The example below loads data at very aggregate level and then keeps the cases with tableName and frequency

import datapungibea as dpb

data = dpb.data()

print(data._docDriver('NIPAVintage'))    #list the args and default options of this method.
out1 = data.NIPAVintage(tableName = 'T10101',frequency='Q',Title='Section 1',releaseDate='2018-01-01')
out2 = data.NIPAVintage(tableName = '10101', frequency='Q',Title='Section 1',releaseDate='2008-01-01')

Setting up Datapungibea

To use the BEA API, the first step is to get an API key from the BEA:

It is not a best practice to save an API key on a script that is running your code. The second step to set up datapungibea is to save your API key on a safe location. In particular, you will need to save your BEA API key somewhere on your computer on a json file containing at least the following line:

    {  
         "BEA": {"key": "**PLACE YOUR KEY HERE**", "url": "https://apps.bea.gov/api/data/"},
         (...Other API keys...)
    }

That is all that is needed to start running datapungibea. You can either always point to the API location on a run, such as:

import datapungibea as dpb   
    
userSettings = {'ApiKeysPath':'**C:/MyFolder/myApiKey.json**', 'ApiKeyLabel':'BEA','ResultFormat':'JSON'}   
drivers = dpb.data(userSettings = userSettings)  
drivers.NIPA('T10101')

Or, you may follow step three (optional) and save the path to your BEA API key on the package's user settings:

import datapungibea as dpb

dpb.utils.setUserSettings('C:/Path/myKeys.json')

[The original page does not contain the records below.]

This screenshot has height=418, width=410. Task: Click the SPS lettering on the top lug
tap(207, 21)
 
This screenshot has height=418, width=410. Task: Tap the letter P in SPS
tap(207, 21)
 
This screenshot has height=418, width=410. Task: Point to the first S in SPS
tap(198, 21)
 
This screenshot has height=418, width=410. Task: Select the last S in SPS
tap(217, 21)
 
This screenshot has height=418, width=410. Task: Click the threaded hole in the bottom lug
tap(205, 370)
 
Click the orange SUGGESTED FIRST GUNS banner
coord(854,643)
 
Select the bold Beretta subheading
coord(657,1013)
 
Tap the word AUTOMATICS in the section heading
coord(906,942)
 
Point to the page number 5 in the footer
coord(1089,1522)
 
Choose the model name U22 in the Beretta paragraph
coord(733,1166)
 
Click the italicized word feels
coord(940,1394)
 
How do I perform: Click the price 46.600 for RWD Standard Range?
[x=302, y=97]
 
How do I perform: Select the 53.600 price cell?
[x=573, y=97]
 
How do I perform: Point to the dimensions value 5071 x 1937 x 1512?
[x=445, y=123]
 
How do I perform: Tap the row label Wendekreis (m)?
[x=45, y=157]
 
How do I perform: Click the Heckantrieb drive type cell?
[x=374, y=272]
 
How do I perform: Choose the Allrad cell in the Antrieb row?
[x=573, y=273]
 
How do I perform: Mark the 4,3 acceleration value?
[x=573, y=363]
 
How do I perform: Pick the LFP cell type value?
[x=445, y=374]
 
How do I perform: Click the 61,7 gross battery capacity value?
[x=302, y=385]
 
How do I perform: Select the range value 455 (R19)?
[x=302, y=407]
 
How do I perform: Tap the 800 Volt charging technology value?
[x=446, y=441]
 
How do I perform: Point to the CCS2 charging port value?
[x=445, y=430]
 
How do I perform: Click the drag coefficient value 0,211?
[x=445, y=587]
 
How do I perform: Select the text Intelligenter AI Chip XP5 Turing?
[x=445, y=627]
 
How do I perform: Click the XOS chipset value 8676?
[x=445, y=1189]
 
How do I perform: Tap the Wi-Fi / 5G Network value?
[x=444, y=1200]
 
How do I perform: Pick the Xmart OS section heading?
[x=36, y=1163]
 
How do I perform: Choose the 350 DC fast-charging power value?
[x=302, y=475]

Note: in case you prefer to use the log the API directly, you can use the 'connectionParameters' entry of the dpb.data above to pass the key direclty.

Running Tests (Optional)

Datapungibea comes with a family of tests to check its access to the BEA API and the quality of the retrieved data. They check:

  1. if the connection to BEA is working,
  2. if the data cleaning step worked,
  3. if the code snippet is executing,
  4. if the code snippet gets the same data as the datapungi query.

Other tests check if BEA data has being updated of if new data is available. Most of these tests are run every night on python 3.5, 3.6 and 3.7 (see the code build tag on the top of the document). However, these test runs are not currently checking the code snippet quality to check if its output is the same as the driver's. To run the tests, including the one that checks code snippet quality, type:

import datapungibea as dpb

dpb.tests.runTests(outputPath = 'C:/Your Path/')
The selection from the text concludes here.